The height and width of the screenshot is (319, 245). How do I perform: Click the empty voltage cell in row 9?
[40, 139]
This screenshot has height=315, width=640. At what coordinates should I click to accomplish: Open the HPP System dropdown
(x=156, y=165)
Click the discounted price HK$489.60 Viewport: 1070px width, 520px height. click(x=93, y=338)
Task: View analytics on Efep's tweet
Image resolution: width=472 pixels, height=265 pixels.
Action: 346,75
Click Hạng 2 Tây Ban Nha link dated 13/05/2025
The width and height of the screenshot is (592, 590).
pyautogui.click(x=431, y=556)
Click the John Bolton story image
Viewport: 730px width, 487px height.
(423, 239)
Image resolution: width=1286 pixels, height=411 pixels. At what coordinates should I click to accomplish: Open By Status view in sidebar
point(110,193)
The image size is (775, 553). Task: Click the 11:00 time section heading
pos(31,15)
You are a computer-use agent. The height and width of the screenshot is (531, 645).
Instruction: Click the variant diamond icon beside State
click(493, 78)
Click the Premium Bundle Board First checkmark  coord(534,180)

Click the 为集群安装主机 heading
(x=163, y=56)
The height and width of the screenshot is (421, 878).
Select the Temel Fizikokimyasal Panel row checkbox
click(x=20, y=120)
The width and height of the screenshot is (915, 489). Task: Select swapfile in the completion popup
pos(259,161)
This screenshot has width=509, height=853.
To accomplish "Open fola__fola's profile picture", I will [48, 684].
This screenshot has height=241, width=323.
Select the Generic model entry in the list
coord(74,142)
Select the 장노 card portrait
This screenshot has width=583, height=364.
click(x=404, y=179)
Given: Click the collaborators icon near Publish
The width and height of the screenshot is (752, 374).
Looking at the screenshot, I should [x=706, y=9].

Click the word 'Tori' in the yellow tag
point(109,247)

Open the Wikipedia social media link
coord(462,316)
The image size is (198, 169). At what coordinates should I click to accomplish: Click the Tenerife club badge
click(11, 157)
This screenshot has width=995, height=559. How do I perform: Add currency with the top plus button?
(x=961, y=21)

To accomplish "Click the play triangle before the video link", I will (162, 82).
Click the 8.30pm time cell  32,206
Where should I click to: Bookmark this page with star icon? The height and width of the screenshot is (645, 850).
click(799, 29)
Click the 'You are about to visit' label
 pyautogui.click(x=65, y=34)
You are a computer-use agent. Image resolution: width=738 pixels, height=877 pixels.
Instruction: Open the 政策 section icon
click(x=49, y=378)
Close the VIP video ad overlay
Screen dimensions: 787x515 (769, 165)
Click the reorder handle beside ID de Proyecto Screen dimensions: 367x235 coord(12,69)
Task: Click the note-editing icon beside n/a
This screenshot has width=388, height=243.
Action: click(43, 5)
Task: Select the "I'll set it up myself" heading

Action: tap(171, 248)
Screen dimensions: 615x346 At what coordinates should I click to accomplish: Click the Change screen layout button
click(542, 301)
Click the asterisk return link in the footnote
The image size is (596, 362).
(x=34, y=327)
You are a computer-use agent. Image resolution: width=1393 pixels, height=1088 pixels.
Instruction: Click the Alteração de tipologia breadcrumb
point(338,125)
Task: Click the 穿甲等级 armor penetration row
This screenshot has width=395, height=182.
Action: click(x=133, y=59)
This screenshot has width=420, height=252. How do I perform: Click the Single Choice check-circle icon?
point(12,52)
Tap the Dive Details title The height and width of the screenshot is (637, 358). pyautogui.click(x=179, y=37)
___
Task instructions: Wherever the word "agent" appears in the entries above, copy that whole line.

Solution to this task:
You are a computer-use agent. The height and width of the screenshot is (531, 645).
You are a computer-use agent. Image resolution: width=738 pixels, height=877 pixels.
You are a computer-use agent. Image resolution: width=1393 pixels, height=1088 pixels.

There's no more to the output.